_WHAT IS EXPECTED_:
All entries should be copied exactly, none left out.

_MATERIAL SUPPLIED_:
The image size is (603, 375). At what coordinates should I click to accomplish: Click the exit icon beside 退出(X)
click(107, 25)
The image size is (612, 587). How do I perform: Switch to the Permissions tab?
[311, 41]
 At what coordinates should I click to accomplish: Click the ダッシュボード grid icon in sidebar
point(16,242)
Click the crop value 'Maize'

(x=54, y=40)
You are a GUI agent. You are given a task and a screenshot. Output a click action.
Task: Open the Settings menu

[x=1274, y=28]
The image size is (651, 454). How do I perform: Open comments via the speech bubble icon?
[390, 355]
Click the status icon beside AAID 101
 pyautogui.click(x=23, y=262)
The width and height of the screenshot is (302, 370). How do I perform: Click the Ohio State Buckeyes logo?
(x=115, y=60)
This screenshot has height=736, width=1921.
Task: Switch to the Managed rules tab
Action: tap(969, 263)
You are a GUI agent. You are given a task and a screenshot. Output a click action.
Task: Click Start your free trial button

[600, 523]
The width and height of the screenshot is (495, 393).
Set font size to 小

_OUTPUT OF THE TASK_:
The image size is (603, 375). At what coordinates should I click to accomplish: Click the exit icon beside 退出(X)
click(107, 25)
The image size is (612, 587). How do I perform: Switch to the Permissions tab?
[311, 41]
 At what coordinates should I click to accomplish: Click the ダッシュボード grid icon in sidebar
point(16,242)
Click the crop value 'Maize'

(x=54, y=40)
You are a GUI agent. You are given a task and a screenshot. Output a click action.
Task: Open the Settings menu

[x=1274, y=28]
The image size is (651, 454). How do I perform: Open comments via the speech bubble icon?
[390, 355]
Click the status icon beside AAID 101
 pyautogui.click(x=23, y=262)
The width and height of the screenshot is (302, 370). How do I perform: Click the Ohio State Buckeyes logo?
(x=115, y=60)
This screenshot has height=736, width=1921.
Task: Switch to the Managed rules tab
Action: tap(969, 263)
You are a GUI agent. You are given a task and a screenshot. Output a click action.
Task: Click Start your free trial button

[600, 523]
The width and height of the screenshot is (495, 393).
Set font size to 小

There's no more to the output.